**EXERCISE BRIEF:**
In your copy, reproduce the entries exactly as they are, minus the images.

**EXTRACTED INFORMATION:**
+---+
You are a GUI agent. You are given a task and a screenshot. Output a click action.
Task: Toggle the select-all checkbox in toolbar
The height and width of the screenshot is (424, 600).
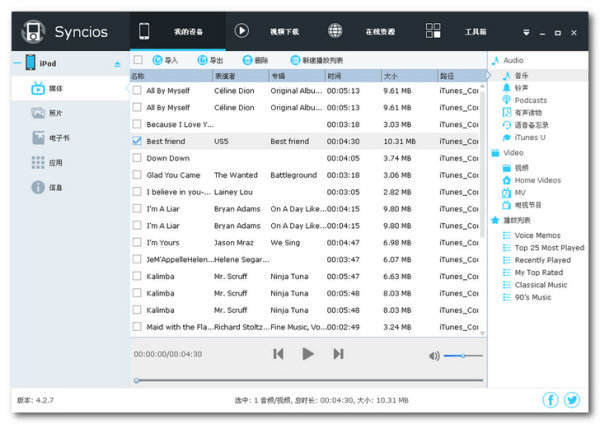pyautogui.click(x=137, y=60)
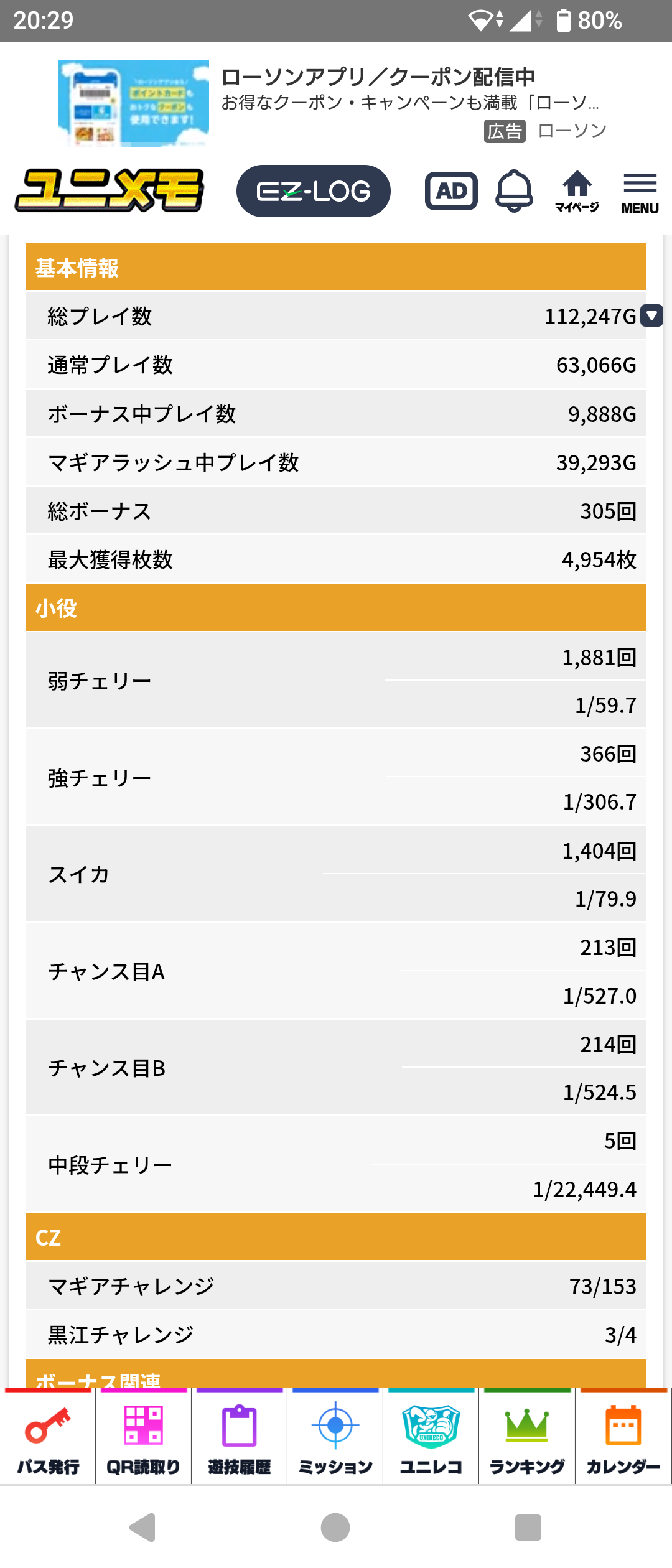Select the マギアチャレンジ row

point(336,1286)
+---+
**RESPONSE TO THE TASK:**
You are a GUI agent. You are given a task and a screenshot. Output a click action.
Task: Toggle the select-all checkbox in toolbar
The height and width of the screenshot is (424, 600).
pyautogui.click(x=137, y=60)
Select the マギアチャレンジ row

point(336,1286)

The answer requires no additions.